Untuk logic critical, prefer wrapper eksplisit atau domain-specific cached service daripada annotation tersebar.

public interface CaseTypeDirectory {
    CaseType get(String tenantId, String code);
    void invalidate(String tenantId, String code);
}

Annotation boleh digunakan di implementation, bukan menyebar di domain service utama.


21. Cache Key Pattern

21.1 Typed Cache Key

Gunakan record agar key eksplisit.

record PolicyDecisionCacheKey(
        String tenantId,
        UUID actorId,
        String actorRole,
        UUID resourceId,
        String action,
        String policyVersion,
        Instant effectiveAt
) {}

21.2 Stable Serialization

Untuk distributed cache, key harus stabil.
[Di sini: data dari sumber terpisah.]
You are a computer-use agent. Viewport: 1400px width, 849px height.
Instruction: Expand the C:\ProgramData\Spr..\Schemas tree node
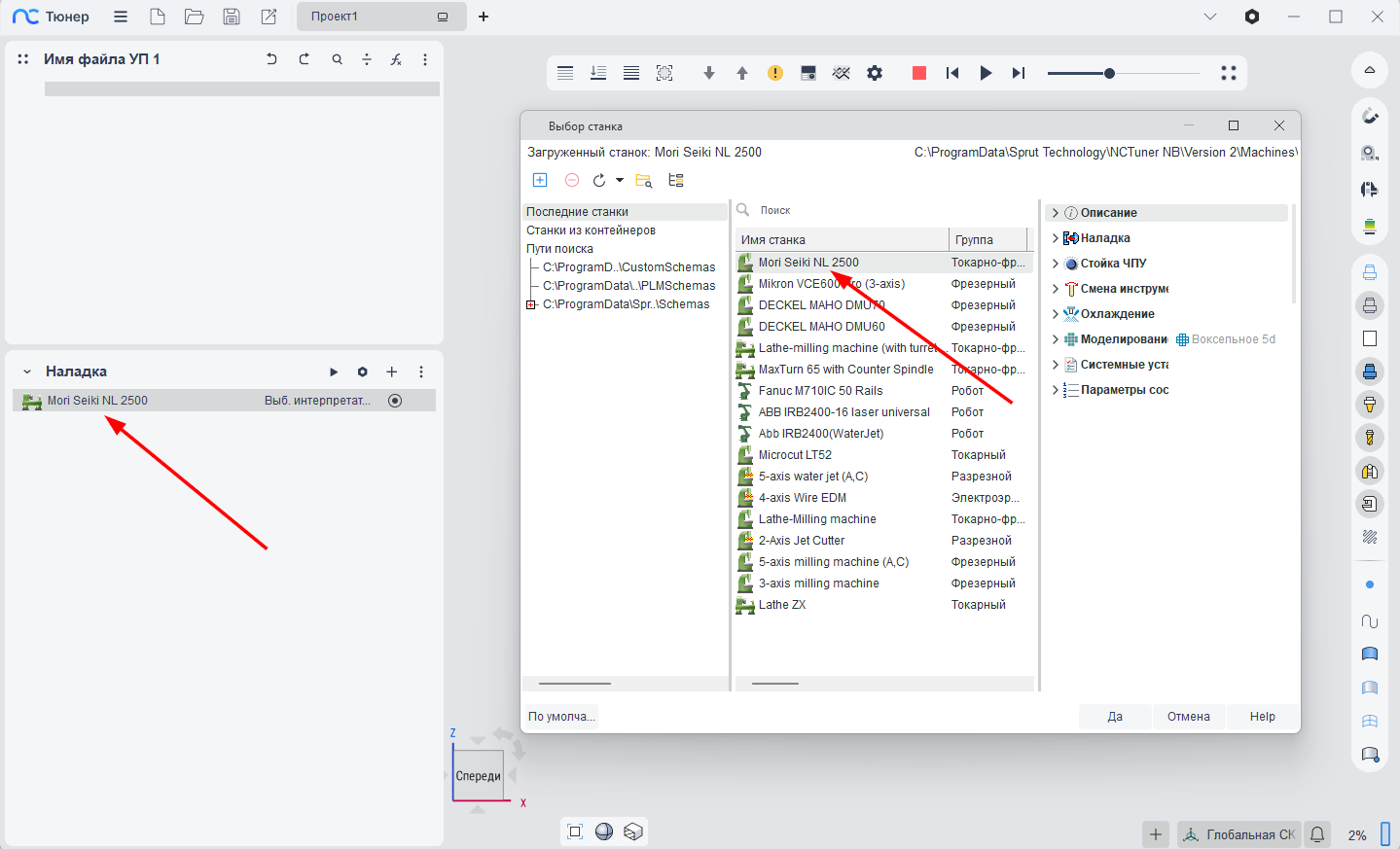click(531, 304)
public final class CacheKeys {
    public static String policyDecision(PolicyDecisionCacheKey key) {
        return String.join(":",
                "policy-decision",
                "v3",
                key.tenantId(),
                key.actorId().toString(),
                key.actorRole(),
                key.resourceId().toString(),
                key.action(),
                key.policyVersion(),
                key.effectiveAt().truncatedTo(ChronoUnit.MINUTES).toString()
        );
    }
}

21.3 Key Review Questions

  • Apakah tenant masuk key?
  • Apakah actor/security context masuk key?
  • Apakah locale/timezone masuk key?
  • Apakah schema version masuk key?
  • Apakah policy/config version masuk key?
  • Apakah time/effective date masuk key?
  • Apakah key high-cardinality?
  • Apakah key bisa ditebak oleh attacker jika exposed?

22. Caching Authorization Decisions

Authorization caching adalah area berbahaya.

Ada dua jenis:

  1. Cache policy metadata.
  2. Cache final decision.

Policy metadata lebih aman:

role -> permissions
policy id -> compiled policy
resource type -> action matrix

Final decision lebih berisiko:

actor A may approve case C at time T under policy P

Final decision tergantung:

  • actor,
  • role,
  • tenant,
  • resource state,
  • relationship,
  • policy version,
  • time,
  • delegation,
  • emergency override,
  • active suspension,
  • workflow state.

Jika tetap dicache, TTL harus pendek dan key harus lengkap.

Rule:

Caching authorization metadata is usually safer than caching authorization decisions.

23. Caching Workflow and Case Data

Untuk case management/regulatory systems, command path dan read path harus dibedakan.

23.1 Command Path

Command path perlu correctness.

Contoh:

  • approve case,
  • escalate enforcement,
  • issue notice,
  • close investigation,
  • change deadline,
  • assign officer.

Jangan mengambil keputusan command berdasarkan cache stale.

Command decision should normally read authoritative state or validated version.

23.2 Read Path

Read path seperti dashboard, list view, timeline view, search index, dan report boleh menggunakan projection/cache dengan stale budget jelas.

Dashboard stale 2 minutes: acceptable.
Case closure command stale 2 minutes: dangerous.

23.3 Pattern

Gunakan read model/projection untuk view berat.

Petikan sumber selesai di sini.